Your assignment ▸ The answer must consist of every record, printed exactly as it stands.

Data for this exercise ▸
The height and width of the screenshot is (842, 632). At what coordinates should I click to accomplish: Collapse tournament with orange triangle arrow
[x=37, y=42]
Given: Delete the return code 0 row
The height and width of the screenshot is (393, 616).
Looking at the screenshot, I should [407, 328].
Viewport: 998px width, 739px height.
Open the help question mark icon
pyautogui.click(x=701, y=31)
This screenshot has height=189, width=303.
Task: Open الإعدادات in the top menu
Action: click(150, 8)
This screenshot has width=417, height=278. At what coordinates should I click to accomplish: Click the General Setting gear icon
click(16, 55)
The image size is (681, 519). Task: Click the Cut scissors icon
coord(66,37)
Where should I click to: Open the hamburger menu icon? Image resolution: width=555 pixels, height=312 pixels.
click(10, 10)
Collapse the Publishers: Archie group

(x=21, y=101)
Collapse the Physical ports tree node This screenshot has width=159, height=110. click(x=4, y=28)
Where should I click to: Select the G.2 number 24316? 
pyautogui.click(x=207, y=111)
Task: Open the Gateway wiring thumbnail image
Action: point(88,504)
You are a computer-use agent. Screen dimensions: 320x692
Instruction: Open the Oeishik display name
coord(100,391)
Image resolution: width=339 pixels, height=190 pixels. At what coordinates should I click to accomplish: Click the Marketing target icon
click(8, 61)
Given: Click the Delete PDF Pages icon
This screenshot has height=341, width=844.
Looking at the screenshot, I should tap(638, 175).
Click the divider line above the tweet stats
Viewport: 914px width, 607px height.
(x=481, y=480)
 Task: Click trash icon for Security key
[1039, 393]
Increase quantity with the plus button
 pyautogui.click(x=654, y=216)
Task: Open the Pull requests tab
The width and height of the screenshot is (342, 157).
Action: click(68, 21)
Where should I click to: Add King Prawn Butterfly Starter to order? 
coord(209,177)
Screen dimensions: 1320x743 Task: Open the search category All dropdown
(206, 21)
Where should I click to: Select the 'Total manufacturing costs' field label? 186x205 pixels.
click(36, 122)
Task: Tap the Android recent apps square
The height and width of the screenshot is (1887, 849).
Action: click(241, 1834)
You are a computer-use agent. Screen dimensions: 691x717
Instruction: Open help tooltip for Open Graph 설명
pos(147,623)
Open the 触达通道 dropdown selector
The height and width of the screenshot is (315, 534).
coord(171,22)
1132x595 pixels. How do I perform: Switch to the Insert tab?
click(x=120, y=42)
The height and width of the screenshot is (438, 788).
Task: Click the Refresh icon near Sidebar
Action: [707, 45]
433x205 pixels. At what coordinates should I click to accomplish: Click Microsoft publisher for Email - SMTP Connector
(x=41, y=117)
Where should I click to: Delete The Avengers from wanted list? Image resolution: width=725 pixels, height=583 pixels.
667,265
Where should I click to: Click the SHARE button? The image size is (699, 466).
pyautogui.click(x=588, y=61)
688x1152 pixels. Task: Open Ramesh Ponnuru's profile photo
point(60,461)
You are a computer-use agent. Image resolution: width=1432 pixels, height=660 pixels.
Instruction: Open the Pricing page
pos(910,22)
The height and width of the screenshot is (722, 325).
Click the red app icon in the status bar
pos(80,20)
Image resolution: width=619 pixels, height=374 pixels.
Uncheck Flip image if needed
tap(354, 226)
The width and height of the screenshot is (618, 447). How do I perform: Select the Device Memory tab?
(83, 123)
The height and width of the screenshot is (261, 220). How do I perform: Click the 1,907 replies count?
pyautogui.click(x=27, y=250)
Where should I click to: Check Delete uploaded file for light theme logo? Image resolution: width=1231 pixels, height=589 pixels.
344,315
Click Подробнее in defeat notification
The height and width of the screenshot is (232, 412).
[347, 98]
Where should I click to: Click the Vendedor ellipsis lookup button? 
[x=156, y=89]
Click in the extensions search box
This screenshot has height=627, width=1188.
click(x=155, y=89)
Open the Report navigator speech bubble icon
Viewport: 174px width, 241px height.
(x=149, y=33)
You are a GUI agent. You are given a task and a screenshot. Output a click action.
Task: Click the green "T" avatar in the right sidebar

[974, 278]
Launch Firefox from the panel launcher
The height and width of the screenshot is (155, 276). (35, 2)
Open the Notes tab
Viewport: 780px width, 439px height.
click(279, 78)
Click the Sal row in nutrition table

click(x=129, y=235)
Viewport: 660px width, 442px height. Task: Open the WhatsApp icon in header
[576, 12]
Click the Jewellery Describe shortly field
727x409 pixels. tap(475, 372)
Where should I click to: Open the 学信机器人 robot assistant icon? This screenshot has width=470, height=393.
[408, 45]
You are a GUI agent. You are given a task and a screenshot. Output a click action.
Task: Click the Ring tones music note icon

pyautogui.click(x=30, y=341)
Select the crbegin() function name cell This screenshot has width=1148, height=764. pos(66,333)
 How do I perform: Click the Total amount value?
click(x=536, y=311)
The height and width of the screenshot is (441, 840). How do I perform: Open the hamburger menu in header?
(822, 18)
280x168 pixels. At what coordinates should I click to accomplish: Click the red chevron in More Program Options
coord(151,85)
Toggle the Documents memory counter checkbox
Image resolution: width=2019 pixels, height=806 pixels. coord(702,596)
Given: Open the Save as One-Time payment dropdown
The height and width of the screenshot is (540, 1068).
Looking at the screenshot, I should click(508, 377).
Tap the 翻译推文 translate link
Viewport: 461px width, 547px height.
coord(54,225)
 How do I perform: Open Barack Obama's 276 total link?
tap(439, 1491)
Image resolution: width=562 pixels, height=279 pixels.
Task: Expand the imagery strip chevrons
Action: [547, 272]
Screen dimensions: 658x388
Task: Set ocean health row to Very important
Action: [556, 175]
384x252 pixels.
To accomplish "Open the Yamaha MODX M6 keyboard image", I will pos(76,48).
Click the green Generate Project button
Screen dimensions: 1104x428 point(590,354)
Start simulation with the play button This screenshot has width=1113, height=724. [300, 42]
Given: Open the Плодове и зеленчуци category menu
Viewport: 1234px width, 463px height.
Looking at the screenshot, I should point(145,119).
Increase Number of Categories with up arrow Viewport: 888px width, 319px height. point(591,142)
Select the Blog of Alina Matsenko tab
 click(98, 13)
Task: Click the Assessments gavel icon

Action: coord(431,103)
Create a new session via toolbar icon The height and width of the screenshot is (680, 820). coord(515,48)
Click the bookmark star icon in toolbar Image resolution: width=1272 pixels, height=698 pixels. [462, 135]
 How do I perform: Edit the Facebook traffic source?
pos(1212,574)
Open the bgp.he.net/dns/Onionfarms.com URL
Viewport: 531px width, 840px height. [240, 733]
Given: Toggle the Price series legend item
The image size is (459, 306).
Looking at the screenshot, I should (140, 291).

Solution for this task ▸
The height and width of the screenshot is (842, 632). At what coordinates should I click to accomplish: Collapse tournament with orange triangle arrow
[x=37, y=42]
Given: Delete the return code 0 row
The height and width of the screenshot is (393, 616).
Looking at the screenshot, I should [407, 328].
Viewport: 998px width, 739px height.
Open the help question mark icon
pyautogui.click(x=701, y=31)
This screenshot has height=189, width=303.
Task: Open الإعدادات in the top menu
Action: click(150, 8)
This screenshot has width=417, height=278. At what coordinates should I click to accomplish: Click the General Setting gear icon
click(16, 55)
The image size is (681, 519). Task: Click the Cut scissors icon
coord(66,37)
Where should I click to: Open the hamburger menu icon? Image resolution: width=555 pixels, height=312 pixels.
click(10, 10)
Collapse the Publishers: Archie group

(x=21, y=101)
Collapse the Physical ports tree node This screenshot has width=159, height=110. click(x=4, y=28)
Where should I click to: Select the G.2 number 24316? 
pyautogui.click(x=207, y=111)
Task: Open the Gateway wiring thumbnail image
Action: point(88,504)
You are a computer-use agent. Screen dimensions: 320x692
Instruction: Open the Oeishik display name
coord(100,391)
Image resolution: width=339 pixels, height=190 pixels. At what coordinates should I click to accomplish: Click the Marketing target icon
click(8, 61)
Given: Click the Delete PDF Pages icon
This screenshot has height=341, width=844.
Looking at the screenshot, I should tap(638, 175).
Click the divider line above the tweet stats
Viewport: 914px width, 607px height.
(x=481, y=480)
 Task: Click trash icon for Security key
[1039, 393]
Increase quantity with the plus button
 pyautogui.click(x=654, y=216)
Task: Open the Pull requests tab
The width and height of the screenshot is (342, 157).
Action: click(68, 21)
Where should I click to: Add King Prawn Butterfly Starter to order? 
coord(209,177)
Screen dimensions: 1320x743 Task: Open the search category All dropdown
(206, 21)
Where should I click to: Select the 'Total manufacturing costs' field label? 186x205 pixels.
click(36, 122)
Task: Tap the Android recent apps square
The height and width of the screenshot is (1887, 849).
Action: click(241, 1834)
You are a computer-use agent. Screen dimensions: 691x717
Instruction: Open help tooltip for Open Graph 설명
pos(147,623)
Open the 触达通道 dropdown selector
The height and width of the screenshot is (315, 534).
coord(171,22)
1132x595 pixels. How do I perform: Switch to the Insert tab?
click(x=120, y=42)
The height and width of the screenshot is (438, 788).
Task: Click the Refresh icon near Sidebar
Action: [707, 45]
433x205 pixels. At what coordinates should I click to accomplish: Click Microsoft publisher for Email - SMTP Connector
(x=41, y=117)
Where should I click to: Delete The Avengers from wanted list? Image resolution: width=725 pixels, height=583 pixels.
667,265
Where should I click to: Click the SHARE button? The image size is (699, 466).
pyautogui.click(x=588, y=61)
688x1152 pixels. Task: Open Ramesh Ponnuru's profile photo
point(60,461)
You are a computer-use agent. Image resolution: width=1432 pixels, height=660 pixels.
Instruction: Open the Pricing page
pos(910,22)
The height and width of the screenshot is (722, 325).
Click the red app icon in the status bar
pos(80,20)
Image resolution: width=619 pixels, height=374 pixels.
Uncheck Flip image if needed
tap(354, 226)
The width and height of the screenshot is (618, 447). How do I perform: Select the Device Memory tab?
(83, 123)
The height and width of the screenshot is (261, 220). How do I perform: Click the 1,907 replies count?
pyautogui.click(x=27, y=250)
Where should I click to: Check Delete uploaded file for light theme logo? Image resolution: width=1231 pixels, height=589 pixels.
344,315
Click Подробнее in defeat notification
The height and width of the screenshot is (232, 412).
[347, 98]
Where should I click to: Click the Vendedor ellipsis lookup button? 
[x=156, y=89]
Click in the extensions search box
This screenshot has height=627, width=1188.
click(x=155, y=89)
Open the Report navigator speech bubble icon
Viewport: 174px width, 241px height.
(x=149, y=33)
You are a GUI agent. You are given a task and a screenshot. Output a click action.
Task: Click the green "T" avatar in the right sidebar

[974, 278]
Launch Firefox from the panel launcher
The height and width of the screenshot is (155, 276). (35, 2)
Open the Notes tab
Viewport: 780px width, 439px height.
click(279, 78)
Click the Sal row in nutrition table

click(x=129, y=235)
Viewport: 660px width, 442px height. Task: Open the WhatsApp icon in header
[576, 12]
Click the Jewellery Describe shortly field
727x409 pixels. tap(475, 372)
Where should I click to: Open the 学信机器人 robot assistant icon? This screenshot has width=470, height=393.
[408, 45]
You are a GUI agent. You are given a task and a screenshot. Output a click action.
Task: Click the Ring tones music note icon

pyautogui.click(x=30, y=341)
Select the crbegin() function name cell This screenshot has width=1148, height=764. pos(66,333)
 How do I perform: Click the Total amount value?
click(x=536, y=311)
The height and width of the screenshot is (441, 840). How do I perform: Open the hamburger menu in header?
(822, 18)
280x168 pixels. At what coordinates should I click to accomplish: Click the red chevron in More Program Options
coord(151,85)
Toggle the Documents memory counter checkbox
Image resolution: width=2019 pixels, height=806 pixels. coord(702,596)
Given: Open the Save as One-Time payment dropdown
The height and width of the screenshot is (540, 1068).
Looking at the screenshot, I should click(508, 377).
Tap the 翻译推文 translate link
Viewport: 461px width, 547px height.
coord(54,225)
 How do I perform: Open Barack Obama's 276 total link?
tap(439, 1491)
Image resolution: width=562 pixels, height=279 pixels.
Task: Expand the imagery strip chevrons
Action: [547, 272]
Screen dimensions: 658x388
Task: Set ocean health row to Very important
Action: [556, 175]
384x252 pixels.
To accomplish "Open the Yamaha MODX M6 keyboard image", I will pos(76,48).
Click the green Generate Project button
Screen dimensions: 1104x428 point(590,354)
Start simulation with the play button This screenshot has width=1113, height=724. [300, 42]
Given: Open the Плодове и зеленчуци category menu
Viewport: 1234px width, 463px height.
Looking at the screenshot, I should point(145,119).
Increase Number of Categories with up arrow Viewport: 888px width, 319px height. point(591,142)
Select the Blog of Alina Matsenko tab
 click(98, 13)
Task: Click the Assessments gavel icon

Action: coord(431,103)
Create a new session via toolbar icon The height and width of the screenshot is (680, 820). coord(515,48)
Click the bookmark star icon in toolbar Image resolution: width=1272 pixels, height=698 pixels. [462, 135]
 How do I perform: Edit the Facebook traffic source?
pos(1212,574)
Open the bgp.he.net/dns/Onionfarms.com URL
Viewport: 531px width, 840px height. [240, 733]
Given: Toggle the Price series legend item
The image size is (459, 306).
Looking at the screenshot, I should (140, 291).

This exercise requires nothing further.